The code below produces the data frames used in the examples

In [2]:
heroes = pd.DataFrame(
    data={'color': ['red', 'green', 'black', 
                    'blue', 'black', 'red'],
          'first_seen_on': ['a', 'a', 'f', 'a', 'a', 'f'],
          'first_season': [2, 1, 2, 3, 3, 1]},
    index=['flash', 'arrow', 'vibe', 
           'atom', 'canary', 'firestorm']
)

identities = pd.DataFrame(
    data={'ego': ['barry allen', 'oliver queen', 'cisco ramon',
                  'ray palmer', 'sara lance', 
                  'martin stein', 'ronnie raymond'],
          'alter-ego': ['flash', 'arrow', 'vibe', 'atom',
                        'canary', 'firestorm', 'firestorm']}
)

teams = pd.DataFrame(
    data={'team': ['flash', 'arrow', 'flash', 'legends', 
                   'flash', 'legends', 'arrow'],
          'hero': ['flash', 'arrow', 'vibe', 'atom', 
                   'killer frost', 'firestorm', 'speedy']})

## Pandas and Wrangling

For the examples that follow, we will be using a toy data set containing information about superheroes in the Arrowverse.  In the `first_seen_on` column, `a` stands for Archer and `f`, Flash.

In [3]:
heroes

Unnamed: 0,color,first_season,first_seen_on
flash,red,2,a
arrow,green,1,a
vibe,black,2,f
atom,blue,3,a
canary,black,3,a
firestorm,red,1,f


In [4]:
identities

Unnamed: 0,alter-ego,ego
0,flash,barry allen
1,arrow,oliver queen
2,vibe,cisco ramon
3,atom,ray palmer
4,canary,sara lance
5,firestorm,martin stein
6,firestorm,ronnie raymond


In [5]:
teams

Unnamed: 0,hero,team
0,flash,flash
1,arrow,arrow
2,vibe,flash
3,atom,legends
4,killer frost,flash
5,firestorm,legends
6,speedy,arrow


### Slice and Dice

#### Column selection by label
To select a column of a `DataFrame` by column label, the safest and fastest way is to use the `.loc` method.
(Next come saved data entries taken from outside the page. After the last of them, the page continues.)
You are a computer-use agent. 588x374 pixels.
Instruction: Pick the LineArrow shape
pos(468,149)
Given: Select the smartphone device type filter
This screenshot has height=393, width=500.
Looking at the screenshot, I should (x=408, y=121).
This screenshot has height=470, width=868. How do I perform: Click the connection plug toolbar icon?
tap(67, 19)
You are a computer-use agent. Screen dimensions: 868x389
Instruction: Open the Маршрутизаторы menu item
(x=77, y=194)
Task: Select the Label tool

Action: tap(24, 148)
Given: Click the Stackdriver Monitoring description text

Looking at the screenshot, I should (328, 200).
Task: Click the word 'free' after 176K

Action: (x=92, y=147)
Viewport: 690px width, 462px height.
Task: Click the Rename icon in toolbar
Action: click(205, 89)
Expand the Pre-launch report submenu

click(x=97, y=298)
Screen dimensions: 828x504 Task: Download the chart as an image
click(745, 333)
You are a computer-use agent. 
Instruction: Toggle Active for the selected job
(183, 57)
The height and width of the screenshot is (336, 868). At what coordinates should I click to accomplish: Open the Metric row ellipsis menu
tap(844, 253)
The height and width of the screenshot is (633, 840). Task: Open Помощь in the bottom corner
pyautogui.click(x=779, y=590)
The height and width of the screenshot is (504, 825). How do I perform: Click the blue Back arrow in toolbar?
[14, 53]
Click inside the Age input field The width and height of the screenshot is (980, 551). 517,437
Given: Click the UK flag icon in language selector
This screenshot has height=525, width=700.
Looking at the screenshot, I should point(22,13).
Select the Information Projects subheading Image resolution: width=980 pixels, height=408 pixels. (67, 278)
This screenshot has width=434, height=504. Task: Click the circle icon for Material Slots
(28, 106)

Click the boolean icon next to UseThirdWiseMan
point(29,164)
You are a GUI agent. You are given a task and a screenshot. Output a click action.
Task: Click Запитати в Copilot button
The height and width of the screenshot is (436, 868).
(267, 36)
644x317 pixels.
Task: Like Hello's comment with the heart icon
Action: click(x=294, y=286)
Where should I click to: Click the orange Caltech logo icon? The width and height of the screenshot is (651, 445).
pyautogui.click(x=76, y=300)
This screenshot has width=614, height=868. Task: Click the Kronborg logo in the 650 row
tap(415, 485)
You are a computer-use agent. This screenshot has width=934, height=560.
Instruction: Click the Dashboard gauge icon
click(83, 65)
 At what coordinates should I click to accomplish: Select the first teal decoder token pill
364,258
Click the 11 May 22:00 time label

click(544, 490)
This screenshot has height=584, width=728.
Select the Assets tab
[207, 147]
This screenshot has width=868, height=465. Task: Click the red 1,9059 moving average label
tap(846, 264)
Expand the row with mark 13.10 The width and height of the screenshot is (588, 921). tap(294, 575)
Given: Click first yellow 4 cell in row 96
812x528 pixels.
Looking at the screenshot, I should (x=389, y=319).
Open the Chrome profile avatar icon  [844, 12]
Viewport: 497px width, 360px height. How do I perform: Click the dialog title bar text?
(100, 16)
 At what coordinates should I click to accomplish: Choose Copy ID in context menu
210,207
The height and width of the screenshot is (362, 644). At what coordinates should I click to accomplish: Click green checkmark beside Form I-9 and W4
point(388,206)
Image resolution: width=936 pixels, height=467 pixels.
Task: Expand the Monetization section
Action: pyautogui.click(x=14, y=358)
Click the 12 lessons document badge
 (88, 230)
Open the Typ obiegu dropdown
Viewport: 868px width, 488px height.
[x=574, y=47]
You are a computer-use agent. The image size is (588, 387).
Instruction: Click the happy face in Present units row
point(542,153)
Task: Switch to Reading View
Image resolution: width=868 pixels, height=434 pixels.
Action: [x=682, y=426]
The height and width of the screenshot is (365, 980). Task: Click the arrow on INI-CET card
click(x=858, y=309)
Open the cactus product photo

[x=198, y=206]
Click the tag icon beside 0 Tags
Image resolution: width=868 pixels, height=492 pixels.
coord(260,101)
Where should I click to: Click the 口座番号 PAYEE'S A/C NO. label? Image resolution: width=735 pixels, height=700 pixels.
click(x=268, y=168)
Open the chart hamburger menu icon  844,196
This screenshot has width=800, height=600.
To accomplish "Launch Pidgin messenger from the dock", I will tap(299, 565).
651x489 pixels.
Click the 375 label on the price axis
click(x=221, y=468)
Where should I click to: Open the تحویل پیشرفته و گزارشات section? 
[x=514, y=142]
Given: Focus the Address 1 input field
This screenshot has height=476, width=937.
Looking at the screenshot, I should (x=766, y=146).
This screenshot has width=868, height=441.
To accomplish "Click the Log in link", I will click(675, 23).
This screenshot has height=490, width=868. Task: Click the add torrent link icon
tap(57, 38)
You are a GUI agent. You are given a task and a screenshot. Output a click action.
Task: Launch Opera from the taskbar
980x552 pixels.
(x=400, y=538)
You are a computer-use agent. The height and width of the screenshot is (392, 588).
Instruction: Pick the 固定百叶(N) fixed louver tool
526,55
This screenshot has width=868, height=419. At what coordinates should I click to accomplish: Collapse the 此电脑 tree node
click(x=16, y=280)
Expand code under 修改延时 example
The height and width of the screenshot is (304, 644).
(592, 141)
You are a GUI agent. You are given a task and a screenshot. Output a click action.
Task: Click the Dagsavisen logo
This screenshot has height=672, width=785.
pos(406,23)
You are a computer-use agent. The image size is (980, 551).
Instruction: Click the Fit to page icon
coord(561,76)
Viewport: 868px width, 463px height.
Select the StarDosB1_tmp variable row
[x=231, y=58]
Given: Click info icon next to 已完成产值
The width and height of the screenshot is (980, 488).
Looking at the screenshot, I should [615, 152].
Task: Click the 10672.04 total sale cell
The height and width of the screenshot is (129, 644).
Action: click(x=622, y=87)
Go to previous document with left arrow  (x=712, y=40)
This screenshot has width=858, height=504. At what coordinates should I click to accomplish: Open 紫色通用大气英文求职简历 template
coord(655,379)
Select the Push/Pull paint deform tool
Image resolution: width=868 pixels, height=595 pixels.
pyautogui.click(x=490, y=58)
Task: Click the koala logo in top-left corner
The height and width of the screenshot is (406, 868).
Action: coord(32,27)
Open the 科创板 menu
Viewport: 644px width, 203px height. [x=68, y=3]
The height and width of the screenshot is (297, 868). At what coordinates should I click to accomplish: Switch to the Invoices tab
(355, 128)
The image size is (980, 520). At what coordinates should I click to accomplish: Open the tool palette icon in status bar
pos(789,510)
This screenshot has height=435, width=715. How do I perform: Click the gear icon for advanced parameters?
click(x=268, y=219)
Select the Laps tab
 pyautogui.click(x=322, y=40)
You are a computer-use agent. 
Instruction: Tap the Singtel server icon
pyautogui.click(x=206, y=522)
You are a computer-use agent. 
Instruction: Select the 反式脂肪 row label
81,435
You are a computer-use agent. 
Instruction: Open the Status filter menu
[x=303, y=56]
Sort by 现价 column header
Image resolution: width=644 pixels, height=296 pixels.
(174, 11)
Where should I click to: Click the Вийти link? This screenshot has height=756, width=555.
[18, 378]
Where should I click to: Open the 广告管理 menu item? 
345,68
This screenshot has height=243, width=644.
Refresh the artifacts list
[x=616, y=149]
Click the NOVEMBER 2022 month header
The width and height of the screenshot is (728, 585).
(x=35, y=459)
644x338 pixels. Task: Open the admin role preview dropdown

General usage looks like `frame.loc[rowname,colname]`. (Reminder that the colon `:` means "everything").  For example, if we want the `color` column of the `ex` data frame, we would use :

In [6]:
heroes.loc[:, 'color']

flash          red
arrow        green
vibe         black
atom          blue
canary       black
firestorm      red
Name: color, dtype: object

Selecting multiple columns is easy.  You just need to supply a list of column names.  Here we select the `color` and `value` columns:

In [7]:
heroes.loc[:, ['color', 'first_season']]

Unnamed: 0,color,first_season
flash,red,2
arrow,green,1
vibe,black,2
atom,blue,3
canary,black,3
firestorm,red,1


While `.loc` is invaluable when writing production code, it may be a little too verbose for interactive use.  One recommended alternative is the `[]` method, which takes on the form `frame['colname']`.

In [8]:
heroes['first_seen_on']

flash        a
arrow        a
vibe         f
atom         a
canary       a
firestorm    f
Name: first_seen_on, dtype: object

#### Row Selection by Label

Similarly, if we want to select a row by its label, we can use the same `.loc` method.

In [9]:
heroes.loc[['flash', 'vibe'], :]

Unnamed: 0,color,first_season,first_seen_on
flash,red,2,a
vibe,black,2,f


If we want all the columns returned, we can, for brevity, drop the colon without issue.

In [10]:
heroes.loc[['flash', 'vibe']]

Unnamed: 0,color,first_season,first_seen_on
flash,red,2,a
vibe,black,2,f


#### General Selection by Label

More generally you can slice across both rows and columns at the same time.  For example:

In [11]:
heroes.loc['flash':'atom', :'first_seen_on']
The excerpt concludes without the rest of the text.